Aguni: that's called a autobiography
Hatter: no cuss it would be a apocalyptic sorta smutty but in a really lose and not obvious way so that its up to the reader to decide friends to lovers to enemies fic
Aguni: so an autobiography
SO TEA PARTIES. HATTER HAS THEM, HE INVITES HIS FARM ANIMALS, AGUNI, ARISU, KUINA AND ANN. Aguni wears his normal clothes but has a feather boa that is pink and the feathers get in his mouth constantly but he wears it because he would rather not have Hatter cry again hatter wears a full on Disney princess dress (either Ariel or sleeping beauty) but its a kids size so its like basically a top for him. he also wears galaxy print leggings because he can Arisu wears a plastic tiara and wears a pair of heals he was gifted that he struggles to walk in but they make him taller so he pushes through the agony that is wearing heals Kuina wears a really cool ball gown with a real tiara and pearl earrings and shit and shes super fancy and pretty and wow I love her Ann either wears a suit cuss she's a girlboss or wears a matching dress to Kuina. she also has those fancy rich person gloves that like go up to her bicep. the farm animals all have either tiaras, feather boas to match Aguni or their fur dyed to be cool
Hatter would steal you the most fanciest, expensive and insanely big ring for you to propose with and then would try convince you to trade rings with him because he wants it hes pretty princess he needs the fancy ring to attend his tea-parties with Aguni, his farm animals, and Arisu
Kuina is probably very pro-turtles and I feel like to piss her off Last boss will ONLY use plastic straws. And I mean only. drinking dr pepper? straw. drinking water? straw drinking black coffee? straw eating soup? straw spaghetti? straw this man has most definitely eaten an entire 3 course meal with a plastic straw to spite Kuina and she just couldn't react other than crying because wtf is this dumbass doing
Niragi is the kinda guy who juices everything. A donut? Juiced. Bell pepper? Juiced. The greatest piece of steak known to man? Juiced.
Anyway one day this dude brought a chicken, cooked it but like it was low-key still pink, blended it, chugged it and left the kitchen silently all whilst Aguni is sobbing into a bowl of cereal at 3am
Okay, okay, back on the Farm thing-
Who would win: Hatter's farm, which apparently has more than just ducks, or Karube's emu farm. Just so you know, there's a lot of emus, but there are also a whole lot of ducks.
But, well, now Hatter has a horse, a cow, and a goat in this extended universe, so.

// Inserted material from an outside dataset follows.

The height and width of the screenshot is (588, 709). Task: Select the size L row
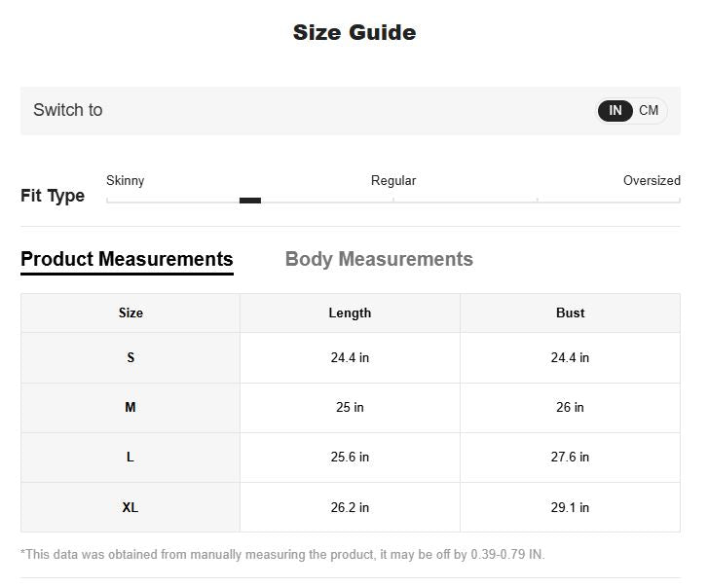click(x=131, y=457)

Emu farm all the way. those things are monsters. A cow will charge them, yeah, but they're not fantastic at turning in my experience of being charged by cows and also they're quite easy to outrun ( cows are like 40km/h max and emu is 50km/h.). the horse might be hard to deal with since they run around 88km/h and have a really hard kick but I feel like one against ALOT of emus won't work. It will probably take down a lot but eventually even the mighty fall. the goat might be hard since it's a good climber but goats are also often small and I feel like it will fall as well. the ducks might annoy the emus to death but it would end in a battle of the pecks and ducks are just so small. they'll be attacking the emu's feat but the emus could attack all of the duck cuss of the height difference. however, if we include hatter in this (cuss let's be real that mans basically a farm animal) then the Emus still win because THEIR FUCKING HORRIFYING I MEAN REALLY IF I SAW ONE I WOULD START SOBBING UNCONSOLABLY THEIR MURDEROUS DEVIL BIRDS.

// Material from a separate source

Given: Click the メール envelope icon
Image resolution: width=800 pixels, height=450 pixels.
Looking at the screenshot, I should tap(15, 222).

Only a man of his greatness will understand the pleasure of having a bunch of farm animals in his care.
I also feel like he uses them to prank people and or annoy the crap outa them because honestly imagine having to shovel all the crap up. That’s like the worst job- especially off carpet
I want hatter to have a cow. I want him to treat the cow like it’s his child. Like it’s a gift from the gods. I want him to find the best bell collar, decorate the ears with ribbons. Omfg imagine him like painting the hooves to match his own nail polish.

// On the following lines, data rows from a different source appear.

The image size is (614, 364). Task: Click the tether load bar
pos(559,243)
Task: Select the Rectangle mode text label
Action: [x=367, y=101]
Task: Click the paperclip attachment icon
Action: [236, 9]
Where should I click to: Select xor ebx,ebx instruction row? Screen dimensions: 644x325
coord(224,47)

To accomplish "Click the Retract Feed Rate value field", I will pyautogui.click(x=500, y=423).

Oh and it most definitely sleeps in his bed and he sleep in a hammock hanging above him
I want hatter to have a cow. I want him to treat the cow like it’s his child. Like it’s a gift from the gods. I want him to find the best bell collar, decorate the ears with ribbons. Omfg imagine him like painting the hooves to match his own nail polish.
Oh and it most definitely sleeps in his bed and he sleep in a hammock hanging above him
Aib au where everything the same except their all my little pony characters
Kuina and last bosses fight was like cool and all but imagine instead of they just rap battled. Or better yet power of friendship and they became like best friends.
Imagine just last boss being forced to come along and suddenly becoming the annoying dad of the group. All “no you can’t go try climb that 7 story building usagi that’s dangerous. I’ll do it instead”.
Also imagine Kuina like finding a wig for him and styling it and it’s like bright blue and he refuses to take it off cuss his bestie gave it to him.
Also I wrote this in a minuet at like 2am idek if it’s coherent
Thinking about how being trans and one of the first people in borderland must have been great. You no longer gotta pay for t-shots or any of that shit just steal them.
Anyway Karube definitely went and stole like soooooooo much t for Arisu arfter they’d been there for awhile.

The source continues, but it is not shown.